In order to make cloud computing possible, hardware virtualization is necessary. This means that the physical hardware of a device is abstracted using a hypervisor, also known as a Virtual Machine Manager, and made available on a virtual machine. The physical device is known as the host and the virtual devices are guests.

Virtual machines can run several operating systems in parallel from a single physical computer. Because so many systems use virtualization, it is important to study several different use examples and have a general understanding of the implementation of virtual hardware.

What cloud services are covered on the Security+ exam?

The cloud is built on the concept of virtualization and Internet-based computing. The cloud is an on-demand, ever-present resource of distributed computer services.

The National Institute of Standards and Technology (NIST) recognizes three standard cloud service models, which the Security+ exam covers: SaaS, PaaS, and IaaS. However, all cloud-services models must have broad network access, measured service, rapid elasticity, on-demand self-service, and resource pooling. Once the service model is determined, the NIST recognizes four methods of delivery: private, public, community, and hybrid.

Cloud Service Models

  • SaaS

Software as a Service, or SaaS, provides users with the ability to use a provider’s cloud-based applications. These applications can be accessed through a thin client interface, like a web browser or a program interface. The user has no access to the provider’s infrastructure outside of user application settings. An example of a SaaS service is Microsoft’s Office Web Apps, wherein users can create documents using Word Online or spreadsheets with Excel Online and save them to another SaaS cloud-storage service such as Google Drive or Microsoft’s OneDrive.

  • PaaS

In the Platform as a Service (PaaS) model, users can implement user-created or acquired applications that use provider-supported tools, libraries, programming languages and services. Like SaaS, the user cannot access the provider’s cloud infrastructure with PaaS. These types of cloud services are primarily for software development. Examples include computing platforms like Windows Azure and Google App Engine.

  • IaaS

The Infrastructure as a Service model gives the most control to the user. They are provisioned with access to storage, processing, network and other basic resources in order to implement and run the software. IaaS can give users access to both the operating system and applications, but not the cloud infrastructure. Examples of IaaS services include Google Compute Engine and Amazon Web Services.

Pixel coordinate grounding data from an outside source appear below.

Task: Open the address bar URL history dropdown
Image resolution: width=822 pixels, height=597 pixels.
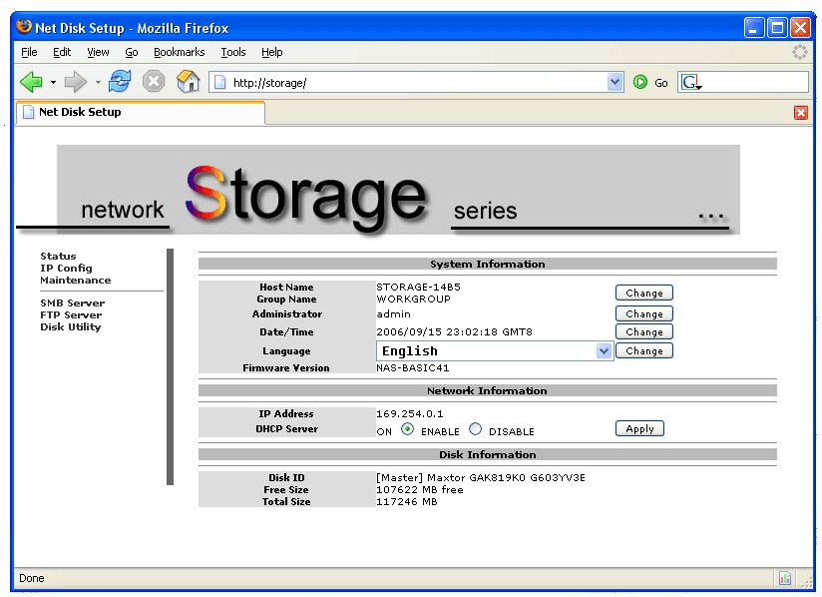Action: tap(615, 83)
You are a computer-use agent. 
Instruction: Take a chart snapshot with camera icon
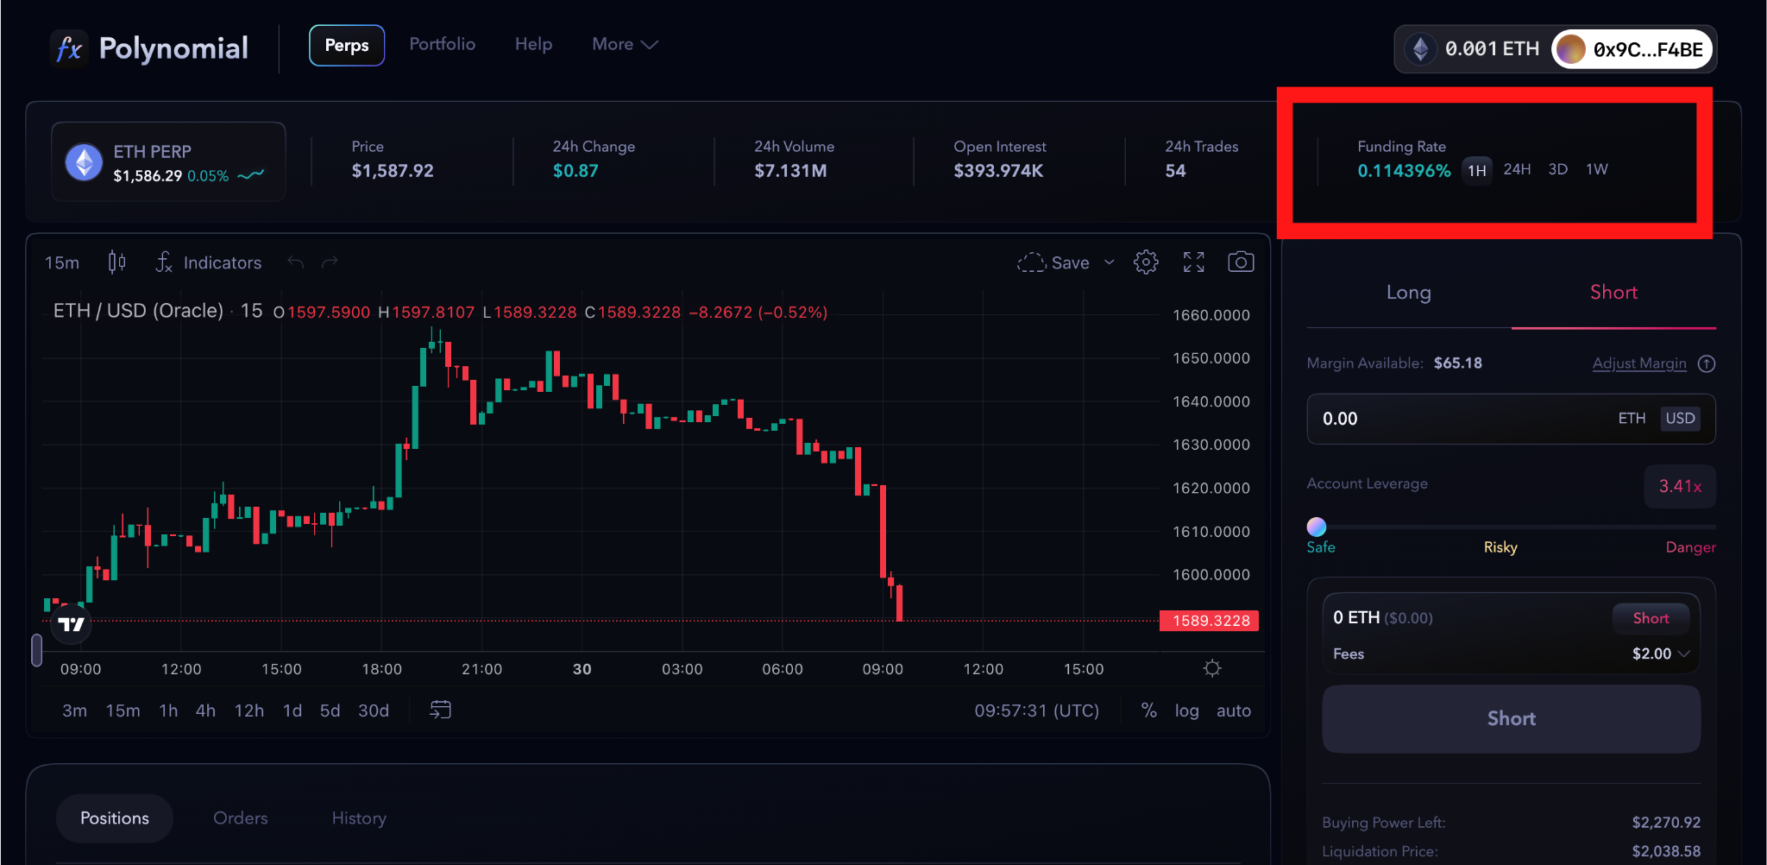pyautogui.click(x=1241, y=262)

Cloud Service Delivery Models

When it comes to cloud service, the possibilities are nearly limitless. However, for the Security+ exam there are four main categories of cloud services that you should focus on. Within each category you should study a couple of different examples to familiarize yourself with the objectives and uses of each category.

  • Private Cloud

A private cloud gives a group of users, usually a business or organization, exclusive access to the cloud infrastructure. Private clouds are typically owned and operated by the business/organization, which allows them to keep their data off the Internet.

  • Public Cloud

The opposite of a private cloud, a public cloud is open to use by the general public. These are owned and operated by a variety of organization types, such as academic institutions, government organizations and businesses. The public clouds typically operate under a pay-as-you-go system for their cloud services.

  • Community Cloud

Similar to a private cloud, a community cloud also gives a group of users access to the cloud infrastructure, but users come from organizations that have mutual interests. This can include departments with shared security clearances, organizations that operate under the same policies or groups that share similar missions. The key differential here is that community cloud users have joint interests and the cloud has limited enrollment. A community cloud can be owned and operated by multiple organizations or a single organization within the community.

  • Hybrid Cloud

This cloud type is a combination of the three above. Typically, hybrid clouds are comprised of both public and private cloud elements. These elements are joined together to allow for application and data portability, but they maintain their individual components.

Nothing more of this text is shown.